Strike Up the Brand: Analysts Dissect AOL

Three different views on what works — and what doesn’t — at America Online.

Last Updated: May 12, 2009 @ 1:02 PM

TheWrap asked three Internet-area analysts about the prospects for AOL’s future after the company is spun off from Time Warner. 

Greg Sterling, independent analyst who focuses on the Internet and consumer behavior for Sterling Market Intelligence

 

Tim Armstrong is a fairly strong leader for them. I think there’s risk involved in spinning off from Time Warner — but I think the company’s better off, because I think there will be a sense of self-control and responsibility, a sense that the company is in charge of its own fate.

I think there’s been a lot of confusion about what the AOL brand is — they’re kind of like Sears, mainstream, "we sell everything," not too far ahead or behind, this is what is working in the market so let’s do some of that. They just sat there and let the brand do all the work. There was a fear of messing with the formula.

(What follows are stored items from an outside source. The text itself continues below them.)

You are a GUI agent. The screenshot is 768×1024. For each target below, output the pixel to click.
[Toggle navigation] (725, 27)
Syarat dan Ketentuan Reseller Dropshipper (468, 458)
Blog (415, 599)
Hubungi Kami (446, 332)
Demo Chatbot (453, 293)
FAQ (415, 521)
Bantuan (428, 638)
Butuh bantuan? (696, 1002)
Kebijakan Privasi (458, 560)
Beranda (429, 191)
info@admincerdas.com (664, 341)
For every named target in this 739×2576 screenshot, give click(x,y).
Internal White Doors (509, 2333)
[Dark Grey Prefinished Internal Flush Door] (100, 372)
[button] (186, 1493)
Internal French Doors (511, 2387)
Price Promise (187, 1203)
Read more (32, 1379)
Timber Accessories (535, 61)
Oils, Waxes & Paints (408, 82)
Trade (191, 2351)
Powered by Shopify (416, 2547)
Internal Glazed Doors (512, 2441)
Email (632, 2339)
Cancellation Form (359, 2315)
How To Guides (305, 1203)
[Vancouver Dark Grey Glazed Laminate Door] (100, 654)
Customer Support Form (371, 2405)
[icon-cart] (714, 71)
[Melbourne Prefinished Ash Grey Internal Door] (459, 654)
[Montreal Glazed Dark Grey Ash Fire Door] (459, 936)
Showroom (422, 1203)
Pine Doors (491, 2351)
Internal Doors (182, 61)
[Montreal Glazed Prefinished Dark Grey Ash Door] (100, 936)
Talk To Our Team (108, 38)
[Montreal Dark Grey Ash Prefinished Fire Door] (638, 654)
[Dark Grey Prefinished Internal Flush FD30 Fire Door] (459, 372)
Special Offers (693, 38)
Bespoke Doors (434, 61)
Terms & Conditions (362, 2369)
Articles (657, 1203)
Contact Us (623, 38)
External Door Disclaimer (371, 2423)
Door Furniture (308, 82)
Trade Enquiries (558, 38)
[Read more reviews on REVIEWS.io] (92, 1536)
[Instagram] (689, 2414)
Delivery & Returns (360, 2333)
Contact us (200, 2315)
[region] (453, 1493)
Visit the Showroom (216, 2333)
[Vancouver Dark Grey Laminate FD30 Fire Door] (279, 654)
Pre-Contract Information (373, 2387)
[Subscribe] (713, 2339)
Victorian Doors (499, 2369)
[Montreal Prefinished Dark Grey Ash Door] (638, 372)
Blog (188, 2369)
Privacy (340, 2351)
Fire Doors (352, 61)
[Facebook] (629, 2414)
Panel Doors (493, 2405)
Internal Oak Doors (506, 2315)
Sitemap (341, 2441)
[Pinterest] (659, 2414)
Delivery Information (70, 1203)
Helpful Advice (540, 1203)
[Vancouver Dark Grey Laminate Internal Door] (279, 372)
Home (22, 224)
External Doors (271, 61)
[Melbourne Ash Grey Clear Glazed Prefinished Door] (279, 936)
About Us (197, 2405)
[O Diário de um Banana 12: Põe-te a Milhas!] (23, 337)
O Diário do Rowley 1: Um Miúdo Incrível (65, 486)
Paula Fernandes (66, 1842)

The big risk they took was to buy Bebo at an inflated price. They have a lot of assets and a lot of smart people. There are systemic problems that afflict display advertising that they can’t do anything about. They need to be cutting out stuff that’s underperforming and redefining the brand in the marketplace.


Tuna Amobi, Senior Equity Analyst for Standard and Poor’s Media and Entertainment Group:

 

If you look at where they were coming from and where they are today, being part of a conglomerate has not given AOL any synergy. Look at other Internet companies like Google. AOL has not been able to take itself to another level. This spinoff allows them to stand on their own and explore strategic alternatives. That might include, say, partnering with Internet and tech firms.

They have a lot of revenue from their dial-up business now, but that is eventually going away in the future. One thing they could do is to sell that to someone who needs the cash flow in the short term.

But AOL is one of the few companies that has each of three buckets [display ads, search, and third-party advertising]. The future for them is going to be figuring out how to repackage and strategize all of them. I don’t think you’re going to see them de-emphasize any of them. The spin-off will give them some clarity. Right now that clarity is not there.

I think they arguably have the greatest reach of any ad network out there. Advertising is a strength for them. The Internet is probably still the brightest part of the overall ad landscape. It’s still the future, it’s still where the growth will come from.

Sandeep Aggarwal, Senior Internet Analyst at Collins Steward:

 

We think the biggest benefit AOL gets with Time Warner is being part of a big media company. But once it becomes independent it can become a pure play Internet company –- and given that the Internet landscape is highly competitive, that will help AOL to unleash its potential.

Internet advertising in general is going through a slow patch – growth is slowing down for all companies, including Google. Within that, display advertising has hurt more. 

 

However if AOL becomes independent, I think the viability or attractiveness to display advertisers only goes up, because other media companies who did not work with AOL because it was part of Time Warner can now start working with them. For many years they have helped monetize content online for Time Warner, and now they can help a lot of other companies. All the media companies are moving more content online and they need various ways to make money.